ACTIVITY: Report each line of the entries that contains the word "Products", copied in full.

Stored records:
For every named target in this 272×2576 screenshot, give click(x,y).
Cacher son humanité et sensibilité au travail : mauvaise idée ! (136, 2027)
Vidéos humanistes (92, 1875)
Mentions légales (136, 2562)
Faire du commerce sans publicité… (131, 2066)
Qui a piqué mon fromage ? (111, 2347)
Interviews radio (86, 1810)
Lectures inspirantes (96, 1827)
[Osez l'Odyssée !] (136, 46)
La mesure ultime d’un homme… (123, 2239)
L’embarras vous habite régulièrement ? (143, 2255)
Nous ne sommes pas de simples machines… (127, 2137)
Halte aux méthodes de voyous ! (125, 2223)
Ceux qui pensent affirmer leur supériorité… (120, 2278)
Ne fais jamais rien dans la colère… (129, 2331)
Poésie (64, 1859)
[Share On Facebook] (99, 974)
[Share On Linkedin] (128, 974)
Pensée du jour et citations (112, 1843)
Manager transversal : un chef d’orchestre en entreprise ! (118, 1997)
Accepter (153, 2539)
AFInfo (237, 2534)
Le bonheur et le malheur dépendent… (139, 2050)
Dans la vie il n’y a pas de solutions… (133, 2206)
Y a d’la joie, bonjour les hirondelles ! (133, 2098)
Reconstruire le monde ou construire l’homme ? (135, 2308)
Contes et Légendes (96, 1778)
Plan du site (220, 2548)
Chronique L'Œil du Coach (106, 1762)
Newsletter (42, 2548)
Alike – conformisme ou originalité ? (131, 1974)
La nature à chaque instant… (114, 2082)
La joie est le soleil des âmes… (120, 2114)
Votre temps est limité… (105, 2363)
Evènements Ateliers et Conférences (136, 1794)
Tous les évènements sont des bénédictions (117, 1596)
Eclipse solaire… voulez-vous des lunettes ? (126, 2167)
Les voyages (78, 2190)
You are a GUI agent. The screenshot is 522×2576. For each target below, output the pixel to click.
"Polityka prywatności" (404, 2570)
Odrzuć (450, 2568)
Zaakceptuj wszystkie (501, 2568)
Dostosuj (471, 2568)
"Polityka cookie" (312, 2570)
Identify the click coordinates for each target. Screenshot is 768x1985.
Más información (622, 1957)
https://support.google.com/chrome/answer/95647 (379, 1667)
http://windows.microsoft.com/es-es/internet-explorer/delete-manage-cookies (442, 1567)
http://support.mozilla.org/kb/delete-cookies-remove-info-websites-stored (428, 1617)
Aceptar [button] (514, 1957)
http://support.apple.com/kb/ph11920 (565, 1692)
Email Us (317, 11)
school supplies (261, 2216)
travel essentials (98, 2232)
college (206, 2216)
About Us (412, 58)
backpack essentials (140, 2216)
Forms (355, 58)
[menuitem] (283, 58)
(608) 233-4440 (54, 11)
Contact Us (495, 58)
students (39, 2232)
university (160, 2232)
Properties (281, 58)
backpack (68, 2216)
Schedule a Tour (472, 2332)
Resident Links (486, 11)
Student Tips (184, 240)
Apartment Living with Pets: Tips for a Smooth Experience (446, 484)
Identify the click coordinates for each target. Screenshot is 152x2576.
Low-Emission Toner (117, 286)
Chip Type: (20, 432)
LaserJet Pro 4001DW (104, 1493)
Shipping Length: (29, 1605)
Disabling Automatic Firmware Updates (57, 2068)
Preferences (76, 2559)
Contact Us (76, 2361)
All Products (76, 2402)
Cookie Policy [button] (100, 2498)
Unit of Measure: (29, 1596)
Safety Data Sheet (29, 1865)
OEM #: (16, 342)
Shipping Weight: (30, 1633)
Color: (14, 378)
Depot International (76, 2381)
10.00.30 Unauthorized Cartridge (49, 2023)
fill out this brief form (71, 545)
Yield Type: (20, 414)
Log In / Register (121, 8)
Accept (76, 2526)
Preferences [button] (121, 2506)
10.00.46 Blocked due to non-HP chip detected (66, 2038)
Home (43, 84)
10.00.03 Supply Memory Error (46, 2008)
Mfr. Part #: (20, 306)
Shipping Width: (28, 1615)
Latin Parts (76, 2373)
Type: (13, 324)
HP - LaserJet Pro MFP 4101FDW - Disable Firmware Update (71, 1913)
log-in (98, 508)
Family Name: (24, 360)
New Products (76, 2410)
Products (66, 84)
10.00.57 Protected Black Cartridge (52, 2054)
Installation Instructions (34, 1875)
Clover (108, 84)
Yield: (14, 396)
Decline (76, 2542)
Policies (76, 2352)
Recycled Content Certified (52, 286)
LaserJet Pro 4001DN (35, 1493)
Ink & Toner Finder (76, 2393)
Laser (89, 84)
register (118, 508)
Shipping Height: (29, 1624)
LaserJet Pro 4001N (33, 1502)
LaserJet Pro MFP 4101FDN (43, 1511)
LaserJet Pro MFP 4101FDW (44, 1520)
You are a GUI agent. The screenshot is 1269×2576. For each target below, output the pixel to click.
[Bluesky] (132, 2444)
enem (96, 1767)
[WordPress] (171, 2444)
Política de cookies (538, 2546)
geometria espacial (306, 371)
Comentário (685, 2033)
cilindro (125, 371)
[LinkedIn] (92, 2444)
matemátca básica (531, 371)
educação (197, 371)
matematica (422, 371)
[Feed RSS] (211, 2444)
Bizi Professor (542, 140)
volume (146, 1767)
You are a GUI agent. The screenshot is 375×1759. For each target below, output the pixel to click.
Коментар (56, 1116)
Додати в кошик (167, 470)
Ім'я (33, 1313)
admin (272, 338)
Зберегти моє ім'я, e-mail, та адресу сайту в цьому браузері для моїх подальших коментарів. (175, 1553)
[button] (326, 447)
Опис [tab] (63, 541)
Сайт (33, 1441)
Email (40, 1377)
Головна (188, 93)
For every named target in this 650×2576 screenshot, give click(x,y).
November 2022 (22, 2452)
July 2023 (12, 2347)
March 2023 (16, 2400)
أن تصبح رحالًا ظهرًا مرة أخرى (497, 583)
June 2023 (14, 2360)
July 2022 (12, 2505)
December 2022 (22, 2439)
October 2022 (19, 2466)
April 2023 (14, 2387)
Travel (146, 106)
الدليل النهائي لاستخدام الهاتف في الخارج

ANSWER TO THIS EXERCISE:
All Products (76, 2402)
New Products (76, 2410)
Products (66, 84)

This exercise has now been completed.